BACKGROUND: There is no consensus whether angiotensin-converting enzyme inhibitor (ACEI) and angiotensin receptor blocker (ARB) should be used for secondary prevention in all or in only high-risk patients after an acute myocardial infarction (AMI). OBJECTIVES: This study sought to investigate whether ACEI/ARB treatment after AMI is associated with better outcomes across different risk profiles, including the entire spectrum of estimated glomerular filtration rates. METHODS: This study evaluated discharge and continuous follow-up data on ACEI/ARB use among AMI survivors (2006 to 2009) included in a large Swedish registry. The association between ACEI/ARB treatment and outcomes (mortality, myocardial infarction, stroke, and acute kidney injury [AKI]) was studied using Cox proportional hazards models (intention-to-treat and as treated). RESULTS: In total, 45,697 patients (71%) were treated with ACEI/ARB. The 3-year mortality was 19.8% (17.4% of ACEI/ARB users and 25.4% of nonusers). In adjusted analysis, significantly better survival was observed for patients treated with ACEI/ARB (3-year hazard ratio: 0.80; 95% confidence interval: 0.77 to 0.83). The survival benefit was consistent through all kidney function strata, including dialysis patients. Overall, those treated with ACEI/ARB also had lower 3-year risk for myocardial infarction (hazard ratio: 0.91; 95% confidence interval: 0.87 to 0.95), whereas treatment had no significant effect on stroke risk.

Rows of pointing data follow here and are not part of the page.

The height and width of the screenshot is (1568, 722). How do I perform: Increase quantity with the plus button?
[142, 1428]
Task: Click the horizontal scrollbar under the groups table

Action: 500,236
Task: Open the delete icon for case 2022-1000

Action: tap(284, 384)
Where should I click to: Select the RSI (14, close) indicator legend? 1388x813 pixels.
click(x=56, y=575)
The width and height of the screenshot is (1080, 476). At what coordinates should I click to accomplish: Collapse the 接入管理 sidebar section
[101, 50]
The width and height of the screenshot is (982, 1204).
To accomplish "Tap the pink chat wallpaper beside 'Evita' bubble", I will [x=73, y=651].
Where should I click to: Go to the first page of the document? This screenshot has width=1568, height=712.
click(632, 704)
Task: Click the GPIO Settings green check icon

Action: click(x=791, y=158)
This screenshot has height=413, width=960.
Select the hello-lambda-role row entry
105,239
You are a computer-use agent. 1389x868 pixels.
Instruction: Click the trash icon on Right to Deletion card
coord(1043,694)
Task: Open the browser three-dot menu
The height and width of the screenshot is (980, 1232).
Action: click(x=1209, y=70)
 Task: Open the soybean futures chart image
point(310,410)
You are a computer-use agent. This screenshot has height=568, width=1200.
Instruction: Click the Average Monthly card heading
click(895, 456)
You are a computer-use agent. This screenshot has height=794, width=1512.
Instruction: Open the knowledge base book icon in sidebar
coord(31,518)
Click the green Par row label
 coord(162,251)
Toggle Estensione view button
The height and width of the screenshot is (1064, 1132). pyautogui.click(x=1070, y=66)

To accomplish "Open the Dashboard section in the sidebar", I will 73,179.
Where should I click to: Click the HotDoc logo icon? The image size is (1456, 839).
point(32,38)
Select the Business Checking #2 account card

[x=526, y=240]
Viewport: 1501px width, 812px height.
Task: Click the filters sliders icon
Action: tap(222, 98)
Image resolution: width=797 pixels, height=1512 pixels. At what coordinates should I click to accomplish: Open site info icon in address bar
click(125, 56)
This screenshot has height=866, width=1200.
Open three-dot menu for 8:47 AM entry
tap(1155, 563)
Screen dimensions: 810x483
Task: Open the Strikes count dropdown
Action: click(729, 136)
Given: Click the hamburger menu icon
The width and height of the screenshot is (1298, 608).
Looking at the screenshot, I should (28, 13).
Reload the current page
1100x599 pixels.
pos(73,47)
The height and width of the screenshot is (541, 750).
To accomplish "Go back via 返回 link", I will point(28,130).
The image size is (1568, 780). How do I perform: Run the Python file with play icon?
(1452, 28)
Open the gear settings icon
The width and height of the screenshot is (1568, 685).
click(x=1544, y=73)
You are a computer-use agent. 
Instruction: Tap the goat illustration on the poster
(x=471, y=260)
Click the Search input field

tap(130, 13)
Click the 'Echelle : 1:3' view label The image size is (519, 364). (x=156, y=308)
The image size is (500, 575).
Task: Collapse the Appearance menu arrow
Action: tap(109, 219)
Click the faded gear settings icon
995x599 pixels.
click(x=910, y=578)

The crude risk for AKI was in general low (2.5% and 2.0% for treated and nontreated, respectively) and similar across estimated glomerular filtration rate categories but was significantly higher with ACEI/ARB treatment. However, the composite outcome of AKI and mortality favored ACEI/ARB treatment. CONCLUSIONS: Treatment with ACEI/ARB after AMI was associated with improved long-term survival, regardless of underlying renal function, and was accompanied by low rates of adverse renal events.